The analysis revealed that adults who moved to vaping with non-tobacco-flavored products after smoking traditional cigarettes were 34 percent more likely to quit than those who didn't make the change, the authors said.
But teenagers who vaped non-tobacco-flavored products were nearly seven times more likely to start smoking regularly than those who didn't vape, researchers found.
"Adult smokers who took up vaping non-tobacco-flavored e-cigarettes were more likely to quit smoking than those who took up tobacco-flavored e-cigarettes," study co-author Abigail S. Friedman, assistant professor of health policy and management at the Yale School of Public Health, told UPI.
"The same was not true for youth smoking initiation," Friedman said.
A second study published Friday in the same publication found that users of "electronic nicotine delivery systems" -- including e-cigarettes and vape pens -- are 63 percent more likely to restart smoking than those who choose other smoking cessation aids.
Some 34 million American adults use tobacco products, down from roughly 45 million in the early 2000s, according to the U.S. Centers for Disease Control and Prevention.
About 2 percent of all adult smokers use e-cigarettes, the U.S. Surgeon General's office estimates. The products are popular with teens, with research indicating that as many as 1 in 4 high-schoolers use them.
Friedman and her team analyzed data on 18,000 teens and adults who participated in the Population Assessment of Tobacco and Health Study between 2013 and 2018.
Participants between ages 18 and 24 who vaped non-tobacco-flavored products were more than three times more likely to smoke regularly as they aged than those who didn't, researchers said.
"Our findings are consistent with the claim that non-tobacco-flavored e-cigarettes are more strongly associated with adult smoking cessation than tobacco-flavored e-cigarettes," Friedman said.
The relapse study, conducted by researchers at the National Institutes of Health, found that long-term former smokers who used ENDS were nearly four times more likely to relapse and return to smoking tobacco products.
The findings were based on information from nearly 2,300 adult former smokers also enrolled in the PATH study.

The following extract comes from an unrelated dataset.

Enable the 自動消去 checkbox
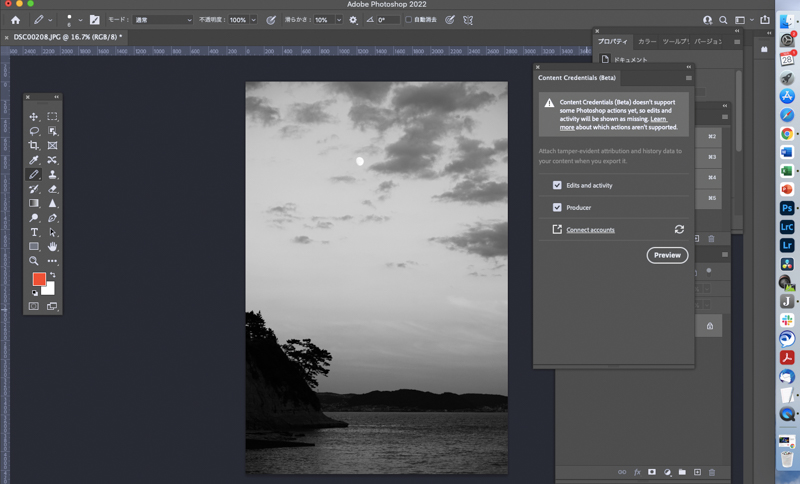 tap(408, 19)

"This study found that the use of ENDS and other tobacco products is associated with increased risk of cigarette smoking relapse among recent former and long-term former smokers who were free of tobacco product use," the NIH authors wrote.
"Decreased time since quitting cigarettes increased the risk of cigarette smoking relapse," they added.
"These studies add to other evidence suggesting that e-cigarettes will not be the final answer to the smoking pandemic that has taken so many lives and that remains a major threat to public health," researchers at the University of Wisconsin wrote in a commentary accompanying the two studies. "However, e-cigarettes could, along with other strategies, play a role in the effort to mitigate the harms of smoking."